The revised questionnaire (version 2) based on the feedback from the medical education experts; for teachers had 60 items measuring 12 constructs (see Additional file 1: Appendix A), for students, it had 28 items measuring 7 constructs (see Additional file 1: Appendix B). For both questionnaires, Likert scales were used to measure the relevance and clarity of the items. For relevance we used: 4 = very relevant, 3 = quite relevant, 2 = somewhat relevant, and 1 = not relevant. For clarity, we used: 3 = very clear, 2 = item needs revision, and 1 = not at all clear.

The questionnaire version 2 was sent via email to 21 experts who had previously provided feedback in Phase 1, with a request to respond within 3 weeks. They were asked to score the items on the Likert scales and provide feedback to improve the items further. Out of 21 participants, 19 responded. The forms sent by 5 participants were incomplete and they were requested to send the completed forms. Only two participants complied, hence a total of 16 complete forms were included in the study.

Data analysis

To establish content validity, quantitative and qualitative data were analysed. For the quantitative component, the content validity index (CVI) for the individual items (I-CVI), and of the scale (S-CVI) were calculated [9], based on the scores given by the experts.

I-CVI was calculated as the number of experts in agreement divided by the total number of experts, and S-CVI was determined by calculating the average of all CVI scores across all the items.

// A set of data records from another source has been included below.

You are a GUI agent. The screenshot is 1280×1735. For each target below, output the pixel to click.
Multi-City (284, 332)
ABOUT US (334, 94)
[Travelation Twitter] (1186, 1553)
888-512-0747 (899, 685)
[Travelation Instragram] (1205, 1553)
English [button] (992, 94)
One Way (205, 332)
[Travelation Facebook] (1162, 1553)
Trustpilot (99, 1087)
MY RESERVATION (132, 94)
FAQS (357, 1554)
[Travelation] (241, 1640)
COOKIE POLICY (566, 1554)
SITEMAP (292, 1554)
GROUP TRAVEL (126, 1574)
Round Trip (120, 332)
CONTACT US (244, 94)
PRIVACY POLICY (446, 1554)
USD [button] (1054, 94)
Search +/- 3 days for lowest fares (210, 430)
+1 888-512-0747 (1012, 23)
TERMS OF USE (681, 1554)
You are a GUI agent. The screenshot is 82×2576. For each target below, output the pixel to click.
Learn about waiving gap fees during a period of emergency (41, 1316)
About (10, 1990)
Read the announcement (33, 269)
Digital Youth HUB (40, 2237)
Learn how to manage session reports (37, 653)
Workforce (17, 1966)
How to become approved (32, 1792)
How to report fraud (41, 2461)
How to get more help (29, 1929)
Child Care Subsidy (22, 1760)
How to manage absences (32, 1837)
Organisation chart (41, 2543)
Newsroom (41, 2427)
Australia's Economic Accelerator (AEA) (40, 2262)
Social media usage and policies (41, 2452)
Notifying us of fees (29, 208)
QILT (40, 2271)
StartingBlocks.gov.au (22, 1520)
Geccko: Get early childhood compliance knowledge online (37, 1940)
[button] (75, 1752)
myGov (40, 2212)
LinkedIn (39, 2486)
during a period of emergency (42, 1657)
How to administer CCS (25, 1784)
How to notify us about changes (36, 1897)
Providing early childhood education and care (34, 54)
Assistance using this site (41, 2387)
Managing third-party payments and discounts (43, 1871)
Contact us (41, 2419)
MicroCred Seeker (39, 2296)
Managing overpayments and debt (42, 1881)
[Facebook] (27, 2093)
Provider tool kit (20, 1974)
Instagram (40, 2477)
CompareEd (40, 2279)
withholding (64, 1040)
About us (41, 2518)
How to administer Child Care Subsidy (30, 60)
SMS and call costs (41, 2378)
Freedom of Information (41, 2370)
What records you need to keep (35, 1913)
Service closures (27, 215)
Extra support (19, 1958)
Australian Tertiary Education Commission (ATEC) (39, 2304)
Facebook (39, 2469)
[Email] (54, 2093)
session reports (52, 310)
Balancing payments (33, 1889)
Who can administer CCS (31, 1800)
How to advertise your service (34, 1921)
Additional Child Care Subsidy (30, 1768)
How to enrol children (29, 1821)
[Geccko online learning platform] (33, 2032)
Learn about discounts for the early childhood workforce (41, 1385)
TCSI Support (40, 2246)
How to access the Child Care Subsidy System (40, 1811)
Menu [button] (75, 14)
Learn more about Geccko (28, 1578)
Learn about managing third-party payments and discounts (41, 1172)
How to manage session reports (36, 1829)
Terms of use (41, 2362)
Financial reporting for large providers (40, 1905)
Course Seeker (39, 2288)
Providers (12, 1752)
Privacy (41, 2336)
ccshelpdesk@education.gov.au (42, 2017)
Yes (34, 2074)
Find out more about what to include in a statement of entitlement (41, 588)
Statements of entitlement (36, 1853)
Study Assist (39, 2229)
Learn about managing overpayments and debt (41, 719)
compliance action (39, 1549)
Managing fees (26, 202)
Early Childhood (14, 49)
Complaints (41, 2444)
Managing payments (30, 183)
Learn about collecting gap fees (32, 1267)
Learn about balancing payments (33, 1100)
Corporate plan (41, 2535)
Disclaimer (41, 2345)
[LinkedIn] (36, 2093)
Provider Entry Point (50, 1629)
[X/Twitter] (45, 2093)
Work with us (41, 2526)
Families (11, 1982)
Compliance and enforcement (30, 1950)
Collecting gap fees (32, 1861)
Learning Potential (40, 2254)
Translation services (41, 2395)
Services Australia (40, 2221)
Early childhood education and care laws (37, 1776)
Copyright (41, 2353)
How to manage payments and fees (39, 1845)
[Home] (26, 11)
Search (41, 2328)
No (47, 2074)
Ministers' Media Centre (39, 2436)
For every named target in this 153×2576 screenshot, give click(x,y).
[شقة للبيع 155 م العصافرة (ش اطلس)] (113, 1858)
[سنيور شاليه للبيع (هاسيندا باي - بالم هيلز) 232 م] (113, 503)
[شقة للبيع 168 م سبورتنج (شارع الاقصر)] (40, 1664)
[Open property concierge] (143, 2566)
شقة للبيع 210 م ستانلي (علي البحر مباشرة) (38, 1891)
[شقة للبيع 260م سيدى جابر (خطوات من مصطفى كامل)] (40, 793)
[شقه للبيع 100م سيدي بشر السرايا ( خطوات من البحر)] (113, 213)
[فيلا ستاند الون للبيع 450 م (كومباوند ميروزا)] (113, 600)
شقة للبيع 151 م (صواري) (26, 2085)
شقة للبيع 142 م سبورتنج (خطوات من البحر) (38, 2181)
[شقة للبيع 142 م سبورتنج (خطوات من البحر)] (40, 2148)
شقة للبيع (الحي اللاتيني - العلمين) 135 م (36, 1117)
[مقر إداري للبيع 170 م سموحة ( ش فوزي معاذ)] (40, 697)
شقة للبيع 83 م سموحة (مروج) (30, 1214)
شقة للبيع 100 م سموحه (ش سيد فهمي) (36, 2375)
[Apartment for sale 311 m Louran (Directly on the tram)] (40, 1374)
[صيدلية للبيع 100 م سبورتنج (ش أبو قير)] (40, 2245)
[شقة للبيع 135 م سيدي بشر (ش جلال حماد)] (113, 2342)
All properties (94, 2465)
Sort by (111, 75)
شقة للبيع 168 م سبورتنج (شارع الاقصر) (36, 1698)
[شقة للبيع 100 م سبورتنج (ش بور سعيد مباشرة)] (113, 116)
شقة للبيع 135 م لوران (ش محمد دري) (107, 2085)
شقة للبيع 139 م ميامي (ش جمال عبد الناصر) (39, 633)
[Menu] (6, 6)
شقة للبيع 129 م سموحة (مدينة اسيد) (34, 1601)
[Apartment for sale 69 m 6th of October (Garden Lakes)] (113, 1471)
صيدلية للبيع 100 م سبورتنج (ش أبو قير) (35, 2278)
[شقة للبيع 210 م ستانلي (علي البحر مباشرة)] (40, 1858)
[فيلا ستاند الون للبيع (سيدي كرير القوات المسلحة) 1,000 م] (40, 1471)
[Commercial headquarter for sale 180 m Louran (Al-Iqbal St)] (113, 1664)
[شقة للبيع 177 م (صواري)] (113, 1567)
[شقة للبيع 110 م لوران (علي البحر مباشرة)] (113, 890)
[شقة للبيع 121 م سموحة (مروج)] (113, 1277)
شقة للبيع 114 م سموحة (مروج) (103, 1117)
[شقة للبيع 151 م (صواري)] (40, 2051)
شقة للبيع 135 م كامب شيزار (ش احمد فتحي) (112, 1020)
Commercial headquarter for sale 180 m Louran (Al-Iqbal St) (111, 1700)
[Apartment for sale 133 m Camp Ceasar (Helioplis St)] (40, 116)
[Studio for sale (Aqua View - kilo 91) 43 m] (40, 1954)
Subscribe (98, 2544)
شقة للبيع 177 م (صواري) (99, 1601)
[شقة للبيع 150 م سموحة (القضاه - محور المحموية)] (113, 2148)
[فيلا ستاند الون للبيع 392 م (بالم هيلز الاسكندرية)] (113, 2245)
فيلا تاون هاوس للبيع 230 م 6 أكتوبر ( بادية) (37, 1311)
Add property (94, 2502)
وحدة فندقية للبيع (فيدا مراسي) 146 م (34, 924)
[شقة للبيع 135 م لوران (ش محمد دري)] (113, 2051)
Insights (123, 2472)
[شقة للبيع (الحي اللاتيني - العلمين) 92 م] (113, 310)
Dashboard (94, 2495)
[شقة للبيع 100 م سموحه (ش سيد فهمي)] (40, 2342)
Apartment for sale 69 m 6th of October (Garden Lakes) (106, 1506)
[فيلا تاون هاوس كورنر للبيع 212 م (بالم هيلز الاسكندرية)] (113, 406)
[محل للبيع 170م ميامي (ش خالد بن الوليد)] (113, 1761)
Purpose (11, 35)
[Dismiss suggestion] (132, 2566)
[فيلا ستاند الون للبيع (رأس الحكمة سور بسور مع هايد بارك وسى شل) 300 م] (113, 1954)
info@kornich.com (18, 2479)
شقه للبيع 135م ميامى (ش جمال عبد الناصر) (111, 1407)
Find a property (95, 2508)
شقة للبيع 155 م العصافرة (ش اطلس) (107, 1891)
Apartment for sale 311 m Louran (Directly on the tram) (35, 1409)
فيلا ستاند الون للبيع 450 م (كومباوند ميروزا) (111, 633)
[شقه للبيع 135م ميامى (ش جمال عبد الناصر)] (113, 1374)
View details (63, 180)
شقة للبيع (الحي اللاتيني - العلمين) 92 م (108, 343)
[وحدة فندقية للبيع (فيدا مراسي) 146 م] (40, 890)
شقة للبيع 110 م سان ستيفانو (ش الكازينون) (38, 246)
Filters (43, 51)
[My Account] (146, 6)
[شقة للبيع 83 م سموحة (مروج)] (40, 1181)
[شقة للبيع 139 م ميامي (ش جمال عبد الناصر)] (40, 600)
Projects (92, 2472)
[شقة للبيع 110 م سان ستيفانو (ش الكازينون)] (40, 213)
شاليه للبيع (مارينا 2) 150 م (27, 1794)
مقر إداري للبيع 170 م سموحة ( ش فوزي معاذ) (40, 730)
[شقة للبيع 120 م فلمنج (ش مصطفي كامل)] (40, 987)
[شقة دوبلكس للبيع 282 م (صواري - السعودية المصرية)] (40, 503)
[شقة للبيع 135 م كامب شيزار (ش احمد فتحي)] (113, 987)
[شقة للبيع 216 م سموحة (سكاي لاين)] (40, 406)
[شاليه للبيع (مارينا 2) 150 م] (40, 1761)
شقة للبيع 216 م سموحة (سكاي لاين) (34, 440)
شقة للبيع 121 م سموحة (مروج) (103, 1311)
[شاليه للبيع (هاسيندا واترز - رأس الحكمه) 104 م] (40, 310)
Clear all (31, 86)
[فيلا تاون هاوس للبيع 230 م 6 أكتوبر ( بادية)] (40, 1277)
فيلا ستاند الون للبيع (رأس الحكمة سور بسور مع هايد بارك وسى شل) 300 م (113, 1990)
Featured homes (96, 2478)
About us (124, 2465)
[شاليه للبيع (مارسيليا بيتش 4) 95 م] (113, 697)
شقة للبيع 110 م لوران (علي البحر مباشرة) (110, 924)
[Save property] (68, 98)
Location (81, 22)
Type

To calculate I-CVI, the relevance ratings of 3 or 4 were recoded 1, and items ranked 1 or 2 were recoded as 0. For each item, the 1 s were added and divided by the total number of experts to calculate the I-CVI.

To improve the clarity of the items where a 3-point Likert scale was used, the content clarity average was calculated. The average clarity of an individual item was calculated by adding the sum of all the values given to the item divided by the total number of items. Average clarity above 2.4 (80%) was considered to be very clear [10].

The comments provided by the experts were categorized into general comments for the questionnaire and specific comments for the items. Based on these comments, the items were modified.

Step 2: establishing response process validity through cognitive interviews

Cognitive interviewing is a technique that validates the understanding of items in a questionnaire by the respondents.

Participants, materials and procedure

Interviews were held with 6 teachers, 3 each from basic and clinical faculty to have representation from basic and clinical sciences, and 3 students from the final year MBBS as they have the maximum exposure to the curriculum .

In version 3, the teacher questionnaire had 53 items measuring 12 constructs, and the student questionnaire had 23 items measuring 7 constructs. We used a combination of ‘think aloud’ and ‘verbal probing’ techniques [9].The participants were asked to read the item silently and think aloud what came to their mind after reading it [11]. In verbal probing, we asked scripted and spontaneous questions after the participant had read an item [12]. We combined the verbal probing and think-aloud techniques, as ‘think aloud’ acts as a cue for respondents, to yield additional information on the quality of the items as explained in the procedure section below.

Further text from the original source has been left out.